The Olympics in 2032 were in a part of the world I’d never traveled to: Brisbane, Queensland, Australia. It was only the second time the summer Olympics had been held south of the equator during the host country’s winter. The first time was 2016 in Rio. The forecast said we should expect pretty mild, dry weather with temperatures between seventy and eighty degrees. It sounded like heaven.

Of course, temperatures in New York City at the end of June were expected to be about the same, but we could expect rain, rain, and more rain. Regardless, we were all excited to get on with this next chapter and find out who would be on the team for the Olympics.

I had pains where I used to only have aches. After the Olympics this year, I was definitely going to consider retiring and coaching. A gold medal would certainly get me more high ranking students.


There was this kid...

Damn, he was good. He was only seventeen years old and a junior in high school. He came from one of the top gyms in the country and had devoted time to his training like I had. The Olympic rules said a male gymnast had to be eighteen by the end of the year. Kevin’s birthday was in October.

It seems weird to me that women’s gymnasts only need to be sixteen in the year of the games. I guess it used to be fourteen, but there were so many injuries and abuses that the age was raised. I don’t know when the age was raised for men. I guess it’s assumed we just mature later than women. After all, I was the oldest man on Team USA at twenty-seven. It had been eight years since a woman that old from the USA had won a gold medal.

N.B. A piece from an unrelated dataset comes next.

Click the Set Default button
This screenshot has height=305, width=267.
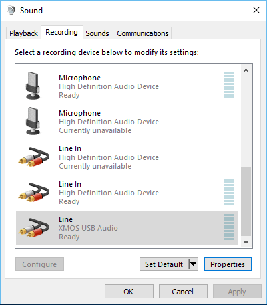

Anyway, this kid, Kevin, was wicked on the vault. I’d only seen him qualify at Classics and the US Championships. He beat me at both, but it was a narrow margin. And he specialized in the vault.

Well, the story is sad but true. I was in the final five in the men’s all-around, but the selection committee decided Kevin was better for the team because of his vault. They dropped me and put him on, even though he’d been seventh in the all-around.

I wanted to appeal to the NOC for a place as an independent but, of course, that was no longer allowed. I was an alternate.

I flew back to San Diego to work with the team, but it was soon obvious that I wouldn’t be called upon in my role as an alternate. The team would not pay for my transportation and lodging in Australia.

I packed up and drove back to Minneapolis to decide what my life would be like in retirement.

God damn it all, anyway.


It was the darkest time of my life that I could remember. And there had been some doozies. Tara leaving and then telling me we were no longer a couple. Being disqualified at the LA Olympics in ‘28. Leaving Teodora. And finally, not making the Olympic team for ‘32. I had no idea what I’d do with my life now.

I considered calling Teodora and asking if I could come back. We hadn’t been on very good terms when I left, and just when I had screwed up the courage to call, I read her relationship status change on social media. She was now in a relationship with a guy who worked with her.